This is article has been written by guest author Terry Salinger of American Institutes for Research. Terry is an AIR Institute Fellow and chief scientist for literacy research. For over 15 years at AIR, she has conducted research that has focused on interventions for struggling readers of all ages; teacher professional knowledge of instructional practice in reading; and measurement of literacy skills through both standardized and informal assessments.
In simple terms, evaluations like the one conducted by the American Institutes for Research (AIR) as part of CLI’s i3 grant compare schools that receive specific programs (the treatment) with schools that receive business-as-usual services. In the CLI study, all kindergarten to grade 2 teachers in study schools received the same business-as-usual services from their schools and districts, with the treatment teachers receiving CLI resources and services. AIR researchers collected data from CLI and comparison schools to look for indications of whether the presence of CLI services seemed to have a positive impact on teachers or students.
And indeed, data from the second year of implementation showed several statistically significant differences between CLI and comparison schools on variables such as teacher practice and kindergarteners’ overall reading achievement as measured by a valid and reliable test. These were important findings and very affirming of CLI’s promise for improving teaching and learning.
…CLI’s i3 work has shown statistically significant results while meeting the standards of high quality research, which in today’s education climate is difficult to achieve.
Terry Salinger – AIR
The findings were also important because evaluations of early reading interventions and other content areas rarely find significant differences between treatment and comparison conditions. A 2003 meta-analysis found only nine studies out of over 1,300 that met standards for high quality, rigorous research, and this shortage of well-designed studies makes it difficult to generalize how strong an impact professional development can really have on teacher and student outcomes. Studies that didn’t meet the standards for rigor may have had positive results, but their findings are not reliable because of flaws in their research design or in their approach to measuring outcomes.

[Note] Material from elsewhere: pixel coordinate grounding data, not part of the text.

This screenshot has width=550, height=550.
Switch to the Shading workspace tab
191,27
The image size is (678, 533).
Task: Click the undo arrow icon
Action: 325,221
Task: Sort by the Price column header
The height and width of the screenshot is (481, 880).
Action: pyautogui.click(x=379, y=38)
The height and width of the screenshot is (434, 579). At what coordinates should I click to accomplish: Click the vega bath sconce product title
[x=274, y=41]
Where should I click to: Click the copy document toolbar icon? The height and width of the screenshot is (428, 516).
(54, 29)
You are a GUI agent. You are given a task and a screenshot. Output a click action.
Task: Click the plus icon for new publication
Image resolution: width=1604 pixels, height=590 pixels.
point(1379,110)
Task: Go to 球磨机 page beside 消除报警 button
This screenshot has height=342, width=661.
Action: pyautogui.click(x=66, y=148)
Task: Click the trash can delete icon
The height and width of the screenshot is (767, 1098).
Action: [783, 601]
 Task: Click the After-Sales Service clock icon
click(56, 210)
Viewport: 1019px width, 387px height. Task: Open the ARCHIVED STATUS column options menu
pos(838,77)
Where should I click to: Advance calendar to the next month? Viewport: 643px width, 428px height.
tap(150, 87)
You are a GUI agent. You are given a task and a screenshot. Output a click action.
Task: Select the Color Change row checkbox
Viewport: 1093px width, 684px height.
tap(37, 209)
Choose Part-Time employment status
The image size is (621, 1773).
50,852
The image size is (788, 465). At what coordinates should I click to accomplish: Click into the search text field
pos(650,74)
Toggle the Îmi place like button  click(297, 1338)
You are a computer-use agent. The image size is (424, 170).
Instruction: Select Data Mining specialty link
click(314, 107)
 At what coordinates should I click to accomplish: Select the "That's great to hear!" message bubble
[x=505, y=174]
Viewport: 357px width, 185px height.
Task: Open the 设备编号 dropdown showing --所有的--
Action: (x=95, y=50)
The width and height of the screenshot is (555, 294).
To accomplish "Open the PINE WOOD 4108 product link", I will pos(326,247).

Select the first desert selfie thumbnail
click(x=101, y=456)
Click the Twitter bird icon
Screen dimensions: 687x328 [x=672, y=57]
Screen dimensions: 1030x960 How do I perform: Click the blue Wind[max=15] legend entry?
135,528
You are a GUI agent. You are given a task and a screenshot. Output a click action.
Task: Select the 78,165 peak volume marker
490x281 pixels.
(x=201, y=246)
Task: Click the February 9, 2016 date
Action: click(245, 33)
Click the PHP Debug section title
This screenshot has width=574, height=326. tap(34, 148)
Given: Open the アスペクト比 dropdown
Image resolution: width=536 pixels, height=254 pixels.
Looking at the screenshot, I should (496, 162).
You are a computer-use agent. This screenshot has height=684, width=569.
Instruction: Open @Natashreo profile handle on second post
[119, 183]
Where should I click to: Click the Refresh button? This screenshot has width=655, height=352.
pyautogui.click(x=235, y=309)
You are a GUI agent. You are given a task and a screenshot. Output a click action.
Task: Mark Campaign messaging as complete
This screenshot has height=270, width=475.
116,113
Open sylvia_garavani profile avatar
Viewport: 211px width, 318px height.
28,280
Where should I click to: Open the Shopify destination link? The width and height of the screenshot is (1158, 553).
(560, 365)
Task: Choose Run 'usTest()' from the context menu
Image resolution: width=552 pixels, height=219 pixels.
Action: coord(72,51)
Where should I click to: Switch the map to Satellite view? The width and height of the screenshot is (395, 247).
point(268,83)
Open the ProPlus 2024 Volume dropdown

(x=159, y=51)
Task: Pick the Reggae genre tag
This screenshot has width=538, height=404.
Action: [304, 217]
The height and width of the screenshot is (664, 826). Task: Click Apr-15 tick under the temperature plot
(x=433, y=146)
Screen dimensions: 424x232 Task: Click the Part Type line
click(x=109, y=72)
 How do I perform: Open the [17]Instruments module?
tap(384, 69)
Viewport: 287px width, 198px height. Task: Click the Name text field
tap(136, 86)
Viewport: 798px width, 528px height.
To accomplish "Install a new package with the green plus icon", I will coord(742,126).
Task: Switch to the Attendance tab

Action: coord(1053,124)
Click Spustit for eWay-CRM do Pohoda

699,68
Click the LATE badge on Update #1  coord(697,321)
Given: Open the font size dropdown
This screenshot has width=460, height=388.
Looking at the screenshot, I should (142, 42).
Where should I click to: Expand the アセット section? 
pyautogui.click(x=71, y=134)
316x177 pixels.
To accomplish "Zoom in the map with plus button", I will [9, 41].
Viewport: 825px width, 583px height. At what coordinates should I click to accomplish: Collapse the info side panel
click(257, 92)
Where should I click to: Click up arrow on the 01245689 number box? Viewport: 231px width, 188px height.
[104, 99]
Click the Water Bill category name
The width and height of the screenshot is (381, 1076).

Criteria for high quality research are relatively easy to understand. The first is randomization of a large number of schools (or other groups) that are equivalent on important characteristics such as size, demographics, achievement, language or SES status to treatment or control conditions. Doing this provides as much assurance as possible that introducing a program into the treatment schools will indeed be a change to the status quo. The second is selecting or creating valid and reliable assessments or other tools to measure the outcomes of particular interest, such as student achievement or teacher practice. The third is the duration of the evaluation: new educational programs or interventions must be given enough time to allow changes to happen.
But even the best-designed study cannot stop the inevitable and often rapid changes in schools and districts. Teacher, student, and administrator mobility is high, and when a program is intended to have a cumulative impact over time, high mobility results in an experience drain that threatens outcomes. There’s also a program clutter issue: schools confronting poor student performance on state reading tests often search for whatever is new or special or extra, rather than focusing on the slow and steady process of building internal capacity among teachers. These other programs can cloud the story evaluation data tell about treatment and comparison schools, making it difficult to interpret whether the focal program has produced real change.
Other challenges involve program dosage and fidelity. Most developers set the threshold amount of exposure to a program needed for effectiveness – such as certain number of hours of PD or coaching. They also specify instructional or other practices that must be followed with fidelity to achieve desired outcomes. Evaluators and program developers hope that practitioners respect dosage and fidelity recommendations, but they aren’t inside every treatment classroom giving teachers daily reminders about coaches’ visits or instructional best practices. Low levels of dosage or fidelity detract from the likelihood that an intervention will show its full potential.
Finally there’s the reality that the business-as-usual PD and training or overall instructional procedures in study districts may be strong in and of themselves. In this case, all teachers are gaining the support they need to improve their skills, and the value an intervention that treatment teachers receive must be huge to impact the outcomes of interest.
Schools are places of constant flux. Teachers and administrators know this and accept the messiness as routine. The interplay of these factors doesn’t go away when an evaluation starts. Evaluators like to assume that the messiness will be equally distributed across treatment and comparison schools, but evaluators and the people who read their report need to recognize how these dynamic factors of school life may have influenced results.
Unlike the bulk of early literacy evaluations that don’t meet rigorous research standards or achieve significant results, the evaluations AIR has performed surrounding CLI’s i3 work has shown statistically significant results while meeting the standards of high quality research which in today’s education climate is difficult to achieve.